Weltraumteleskop Euclid: Erste Karte mit Millionen von Galaxien
Woraus besteht Dunkle Materie? Was steckt hinter der mysteriösen Dunklen Energie? Nach wie vor sind diese beiden großen Rätsel der Kosmologie ungelöst. Das Weltraumteleskop Euclid der Europäischen Weltraumbehörde ESA soll mit einer mehrjährigen Beobachtungskampagne helfen, diese Geheimnisse zu lüften. Eine erste Karte des Südhimmels demonstriert, dass wir viel von der jüngst begonnenen Kosmologiemission erwarten dürfen.
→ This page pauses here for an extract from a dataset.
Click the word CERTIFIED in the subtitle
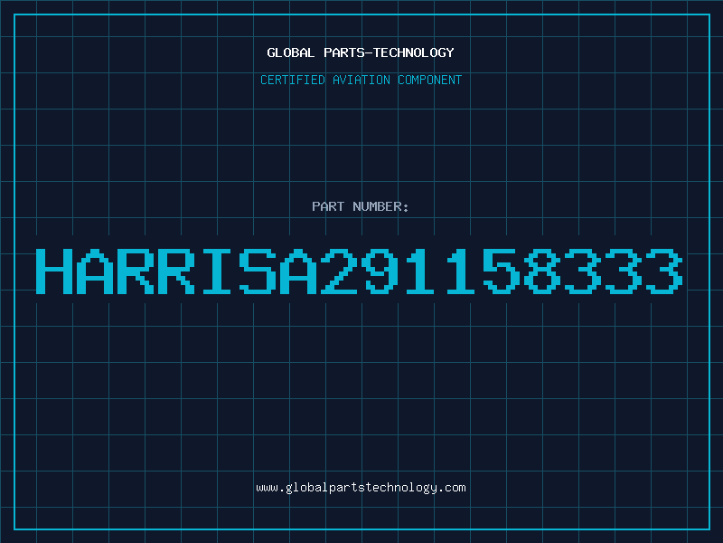 pyautogui.click(x=293, y=80)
Am 1. Juli 2023 startete Euclid an Bord einer Falcon-9-Rakete ins All. Das Weltraumteleskop ist mit einem 1,2-Meter-Hauptspiegel ausgestattet und kann mit zwei Kameras Himmelsobjekte im optischen und im nahinfraroten Bereich aufnehmen. Seit Februar 2024 wird mit Euclid wissenschaftlich beobachtet. Schon die ersten, zuletzt im Mai 2024 veröffentlichten Bilder waren beeindruckend.
3-D-Karte des Universums
Euclid soll gut ein Drittel des ganzen Himmels erfassen und helfen, von rund zwei Milliarden Galaxien wertvolle Informationen wie Position und Entfernung zu ermitteln. Deren Strahlung war bis zu zehn Milliarden Jahre unterwegs, um zur Erde zu gelangen. Nach sechs Jahren wird aus den gesammelten Daten eine umfassende 3-D-Karte des Universums erstellt. Mit ihr soll die wahre Natur von Dunkler Materie und Dunkler Energie entschlüsselt werden.
Diesem Ziel sind die Forschenden nun einen großen Schritt näher gekommen. ESA-Chef Josef Aschbacher enthüllte am 15. Oktober 2024 auf einem Kongress in Mailand ein Mosaik aus Milliarden Pixeln (siehe »Ein Streifen des Südhimmels«). Der riesige Streifen ist etwa 500-mal so groß wie der Vollmond und zeigt einen Bereich am Südhimmel. Im Frühjahr 2024 wurden mit Euclid 260 Einzelbeobachtungen durchgeführt, die dann zusammengesetzt wurden. Es ist eine erste beeindruckende Kostprobe davon, was wir von dem Weltraumteleskop in den nächsten Jahren erwarten dürfen.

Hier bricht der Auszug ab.